The mob just drew the second blood, riding on its ‘outrage’ over 16 December 2012 Delhi gang rape case, real or pretended. It was baying for the blood of a mere individual, the juvenile convict of that case which known to be come as “Nirabhaya case’ but got much more- blood of justice itself in getting the wrongly named Juvenile Justice (Care and Protection of Children) Bill, 2015- the bill that allows trial of juveniles accused of ‘heinous’ crimes as adults, in the adult justice institutions.

Why the second blood? Because it comes just a little after Indian State’s refusal to lower the age of consent for consensual sexual activities, in a country billed to be the next super power and is, for all practical purposes, the reigning information technology superpower. Second blood, because in the same country parents of a girl, any girl, even a day short of being 18 years old, can slap a rape charge on her partner even in a consensual relation, call it sexual or sexual experimentation.

Second blood because that had added to the arsenal of the families ‘affronted’ in the ‘patriarchal society’ that India is to add a rape charge to the earlier ‘kidnapping’ one they used to throw at the juveniles in love- that is any male less than 21 years and female less than 18, even if this ‘less than’ was not a day more than being that. Second blood, though, not for being able to even charge ‘adult’ sons and daughters for being minors in a society corrupt to the core where getting falsified birth certificates is no tougher than buying a mobile phone in developed societies.

__Exercise details__
Please copy the juvenile justice passage starting with "Second blood because" and going on through "in developed societies.", swapping "kidnapping" for "abduction". The data after this point comes from a separate source.

__Data extract__
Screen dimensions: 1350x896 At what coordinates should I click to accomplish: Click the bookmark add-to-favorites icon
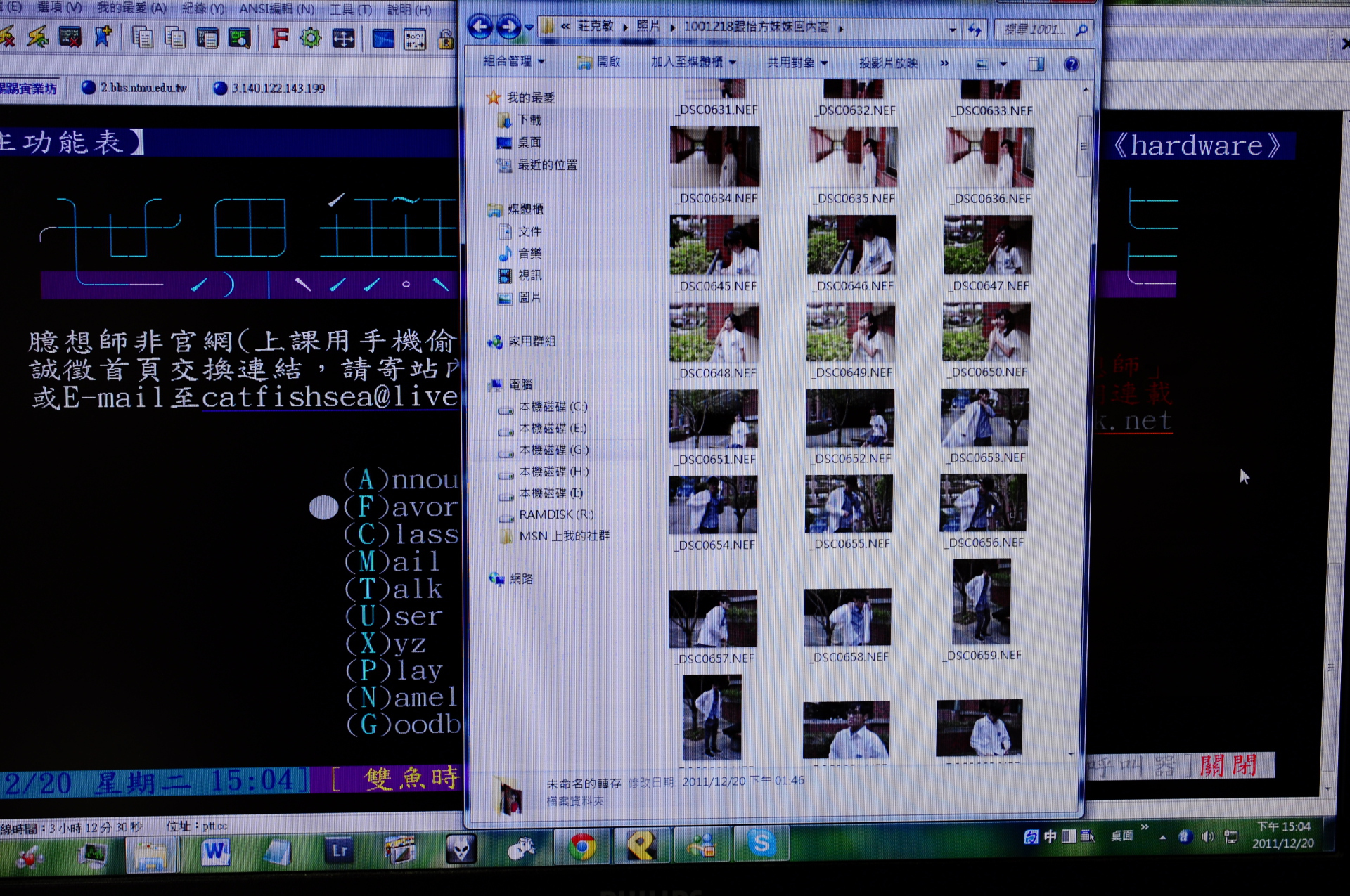[103, 37]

__Answer below__
Second blood because that had added to the arsenal of the families ‘affronted’ in the ‘patriarchal society’ that India is to add a rape charge to the earlier ‘abduction’ one they used to throw at the juveniles in love- that is any male less than 21 years and female less than 18, even if this ‘less than’ was not a day more than being that. Second blood, though, not for being able to even charge ‘adult’ sons and daughters for being minors in a society corrupt to the core where getting falsified birth certificates is no tougher than buying a mobile phone in developed societies.